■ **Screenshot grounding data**
* * *

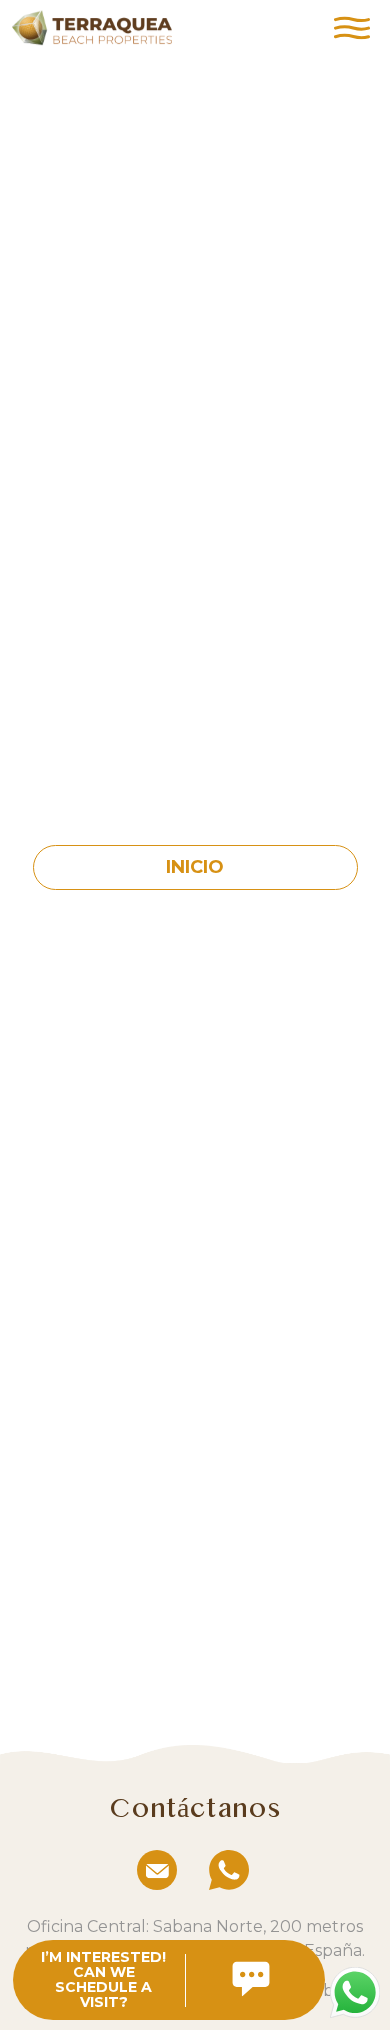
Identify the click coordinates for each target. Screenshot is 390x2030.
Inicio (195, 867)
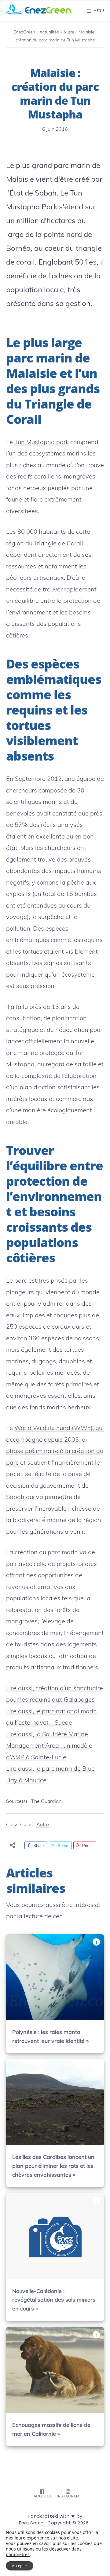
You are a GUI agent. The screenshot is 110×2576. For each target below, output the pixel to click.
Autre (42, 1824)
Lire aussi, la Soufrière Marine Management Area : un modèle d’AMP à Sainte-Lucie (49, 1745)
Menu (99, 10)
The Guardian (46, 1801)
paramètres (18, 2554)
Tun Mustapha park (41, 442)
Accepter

* * *

■ **Exercise**
An exact copy of the records above is wanted, with the pictures omitted.

■ **Task response**
Identify the click coordinates for each target. Screenshot is 390x2030.
Inicio (195, 867)
You are a GUI agent. The screenshot is 110×2576. For each target below, output the pixel to click.
Autre (42, 1824)
Lire aussi, la Soufrière Marine Management Area : un modèle d’AMP à Sainte-Lucie (49, 1745)
Menu (99, 10)
The Guardian (46, 1801)
paramètres (18, 2554)
Tun Mustapha park (41, 442)
Accepter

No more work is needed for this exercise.